Issue:

Sarah Birke

by JULIAN RYALL

Sarah Birke became an “accidental war correspondent” in Syria after the Arab Spring broke, covering herself in a hijab when travelling to towns that are now synonymous with death and appalling destruction. After several years of that, Tokyo is a welcome if extreme change, she says, with the challenges of working as a journalist here of a very different kind.

Appointed the Tokyo bureau chief of the Economist in the summer of 2016, 35 year old Birke is presently on maternity leave after the birth of her daughter, Elena, but has a long list of stories that she intends to follow up on as soon as she returns to work.

After growing up in Essex, on the eastern outskirts of London, Birke earned a place studying English law with Italian law at Oxford University on a course that included a year in the Tuscan city of Siena. “I didn’t intend to practice law after wards; the real attraction was the year abroad,” she confesses.

While the aversion to the legal profession was not enough to put her off a Masters in the subject at university in Florence, contributions to student publications at Oxford convinced her that journalism was a more attractive career path. “Back in the UK, I did the usual internships to gain experience,” she said. “Some were great, like the New Statesman, where I could do some proper, worthwhile journalism.

“Others were less so,” she added. “I quit Tatler after a week because I was asked to do things like research the top doctors in London you’d use if you had a zillion pounds.”

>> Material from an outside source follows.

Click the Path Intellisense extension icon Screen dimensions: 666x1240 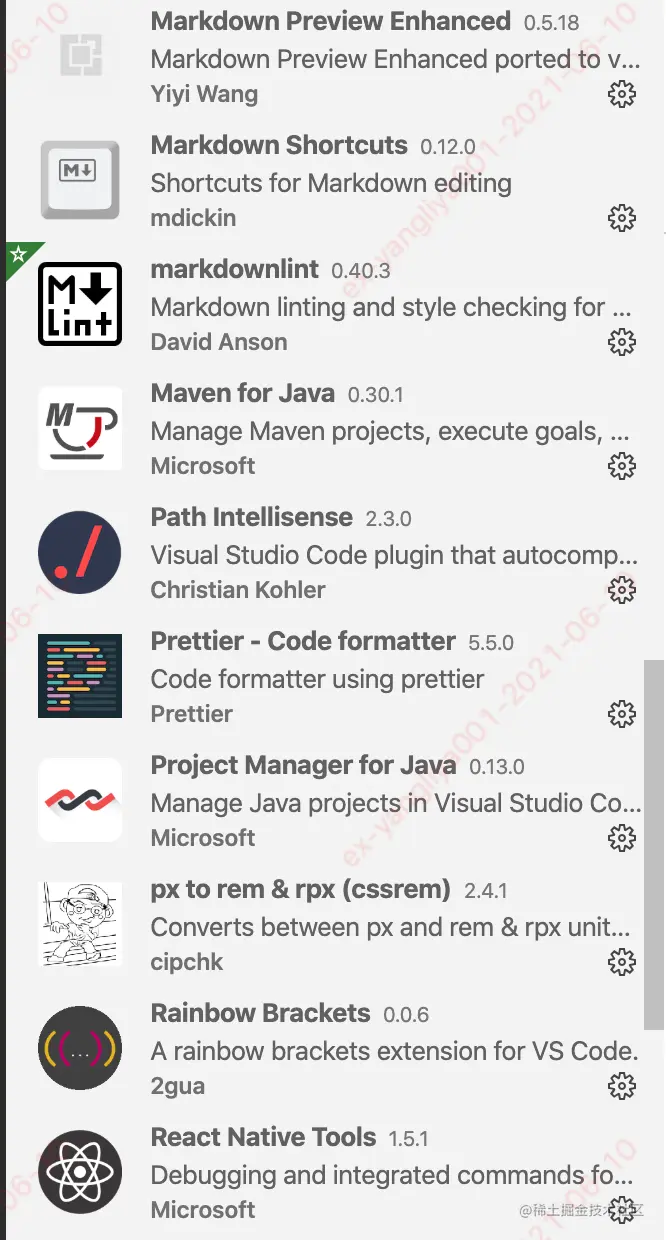coord(80,552)
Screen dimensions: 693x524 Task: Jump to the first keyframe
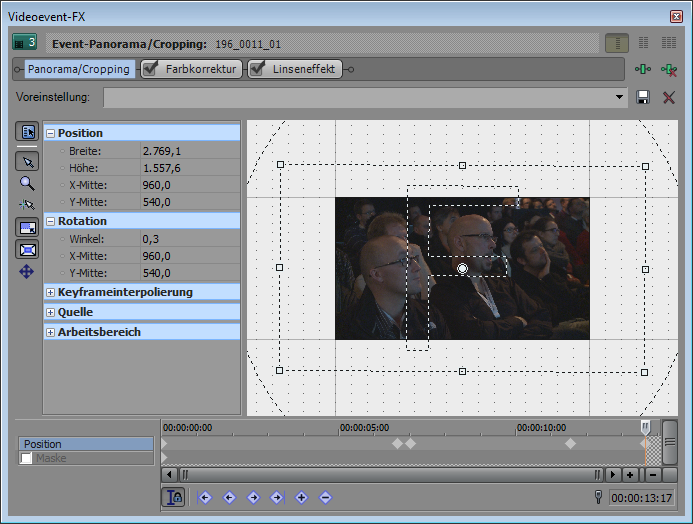[205, 497]
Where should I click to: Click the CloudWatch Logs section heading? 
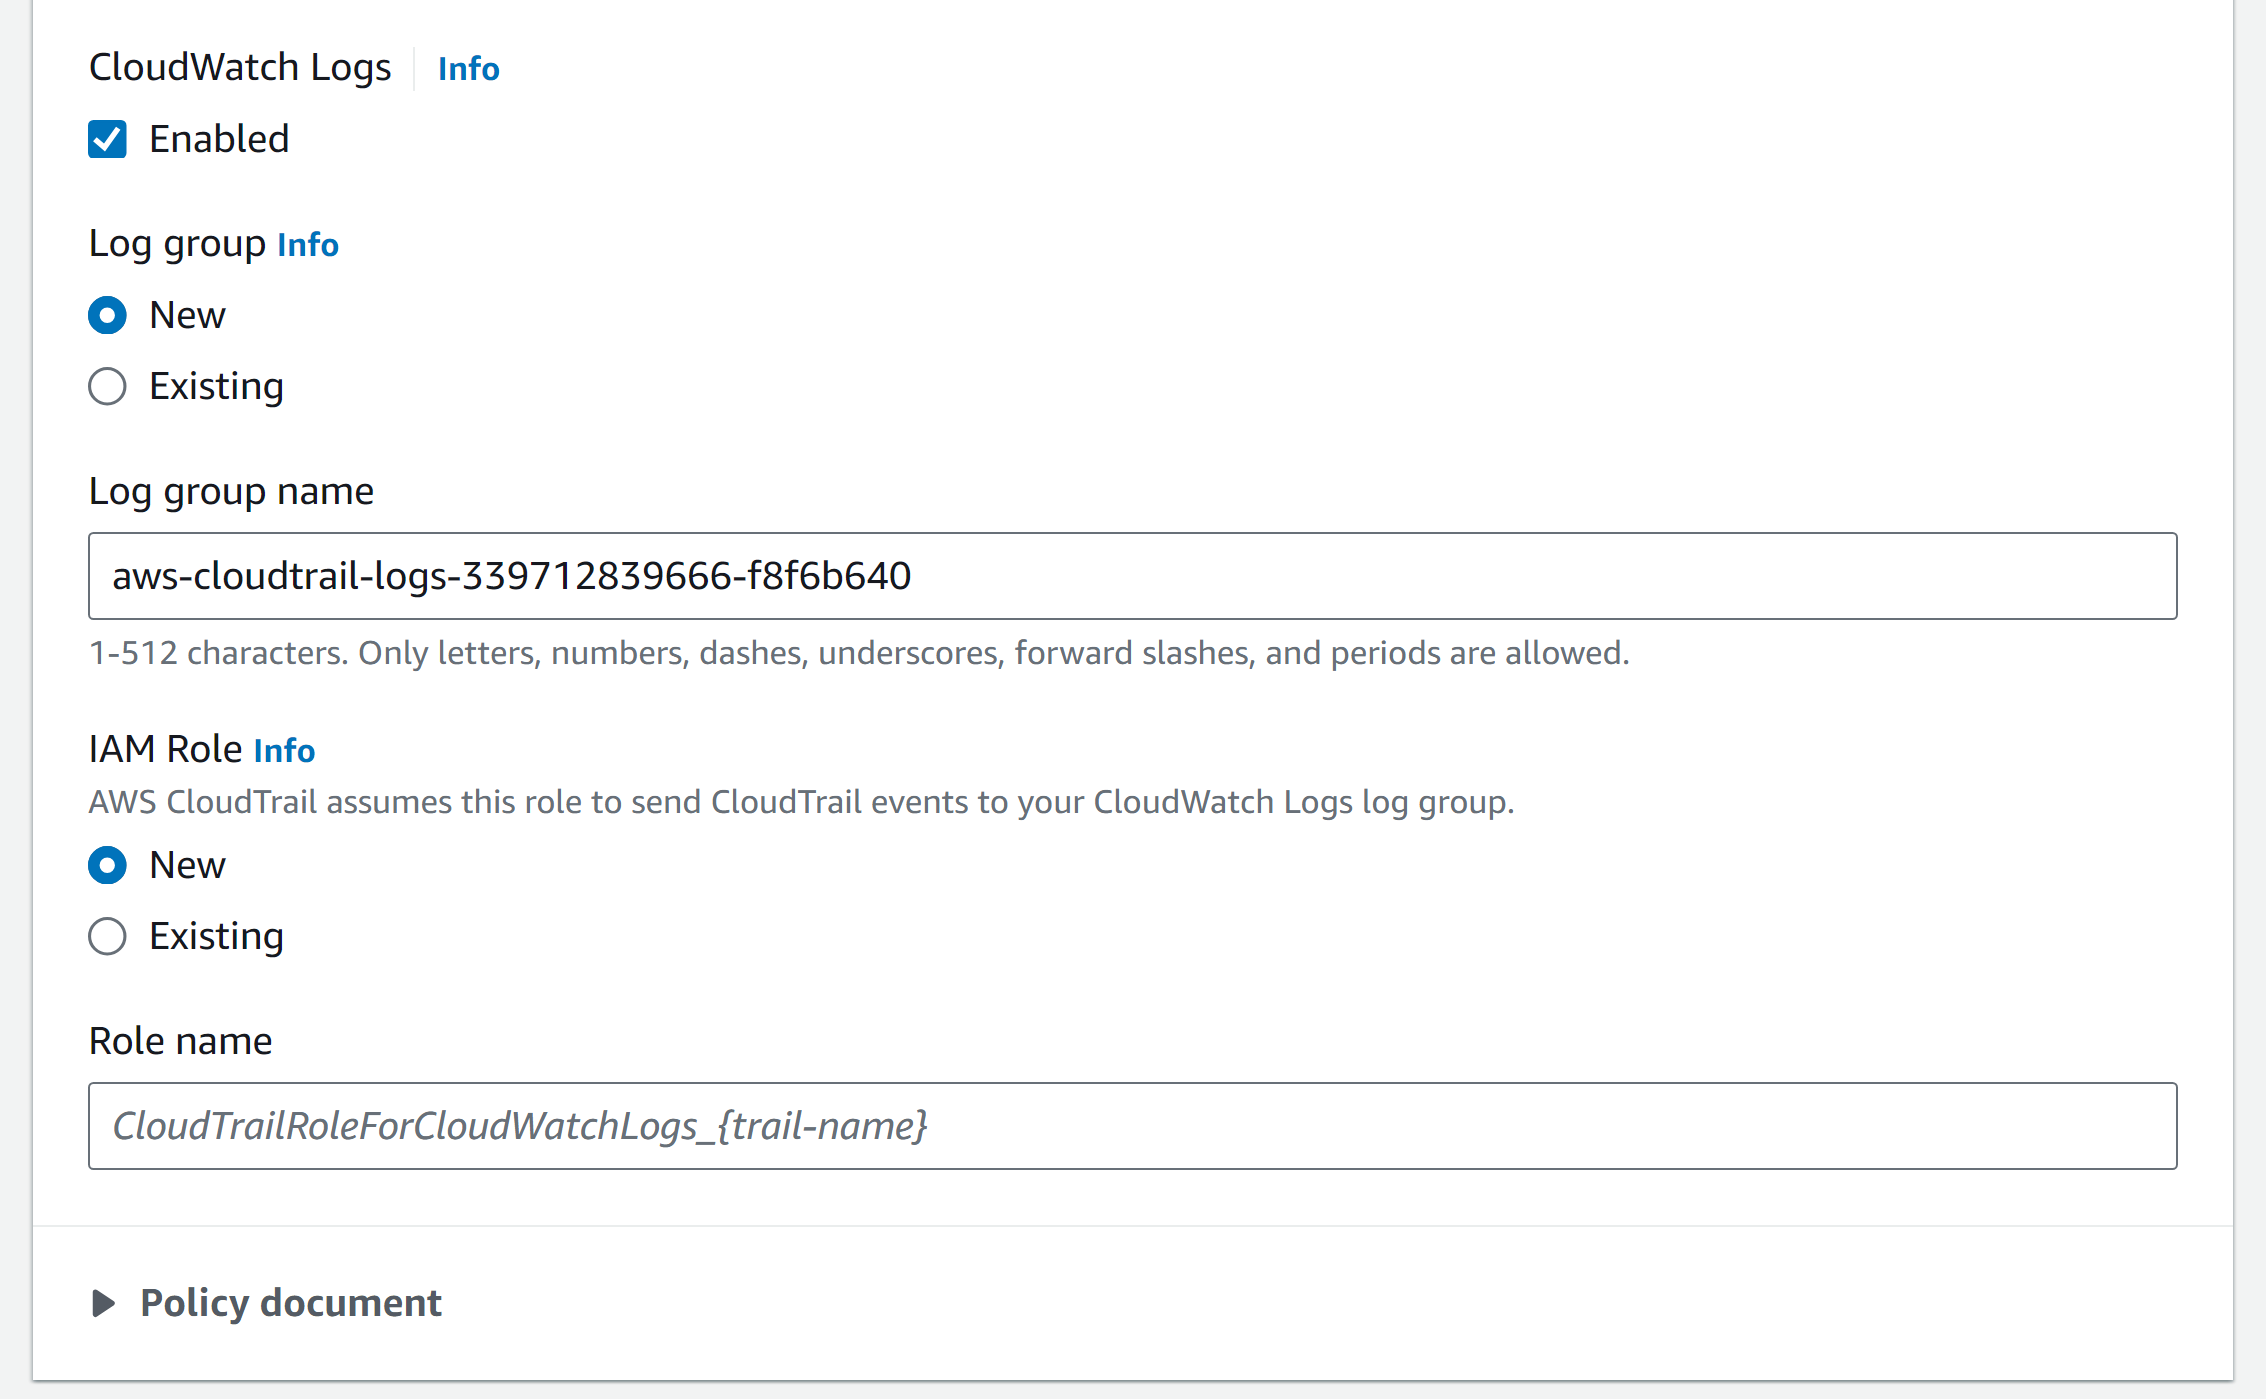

“After several years it took a toll . . . I had in effect become an accidental war correspondent.”

BIRKE STARTED FREELANCE SHIFTS on the Times in London in 2006, working on the politics desk and attending Prime Minister’s Questions in the House of Commons. She also worked on the books and arts desk, as well as obituaries, but had her heart set on foreign reporting.

Birke had already been studying Arabic in evening classes, and her Syrian tutor suggested that she visit her homeland of Syria. On her first visit in 2006, she discovered that the formal Arabic she had learned had limited value in talking to people, but she was able to travel to some of the most farflung corners of the country.

After returning, she was chafing back in London. Birke began looking for a way to return to the country, and in 2008 took a job with the UN, reporting on the progress of its projects in Syria. The role also permitted her to learn Syrian Arabic and to do some freelance writing, including for the Times. “Richard Beeston was the foreign editor at that point and I asked for his advice about moving to Syria,” she said. “He was extremely supportive as he was to all young journalists and said I should go, but that I would probably never get anything in the paper again because no one was interested.”

By late 2010, Birke was again getting itchy feet and was considering moving on when the Arab Spring engulfed Tunisia and quickly spread to Libya, Egypt, Yemen and beyond. “Nobody in Syria thought it could happen there,” she said. “The Wall Street Journal interviewed President Bashar Al- Assad in January of 2011 and he boasted that it would not affect Syria. But by March, there were big street protests. I decided not to leave because I feared I would not be able to get back in again.”

Birke spent the following five months reporting on the growing conflict. “I was working quietly so nobody would know that I was writing about the situation and the Economist was perfect as it does not have by lines,” she said. “At protests, people took risks to help me because they wanted the world to see what was really going on. There was a huge amount of anger in a population that has been so repressed.”

FORCED TO LEAVE WHEN her visa ran out, Birke moved to Lebanon. Offered a staff contract in 2013, she moved to Egypt and began covering the entire Middle East, eventually becoming the bureau chief for the region. “It was a fascinating region to cover at a fascinating time,” she said. “But after several years it took a toll. There was a lot of travelling and I had in effect become an accidental war correspondent.”

By 2016, she was ready to move on and admits to agitating for a change of scenery during visits to the Economist’s offices in London. A visit to Japan in 2013 inspired her to take Japanese classes in Lebanon. (Birke speaks, to varying degrees, no fewer than six foreign languages.)

“In many ways it is harder to work in Japan,” she said. “In the Middle East, there are no data, unlike here, but people are more accessible and willing to talk. Here, I spend a lot of time faxing requests and submitting questions in advance just to get permission for interviews and then I often get set answers.

“It is also hard as an outsider to get under the surface here, and that is a constant challenge,” she added. “But there is a great mix of stories: politics, quirky stuff, social issues and, of course, the economics. The Economist is interested in Japan, more so than many other papers, but also because the trends here, such as the falling and aging population, will affect other nations in the future.”


Julian Ryall is Japan correspondent for the Daily Telegraph.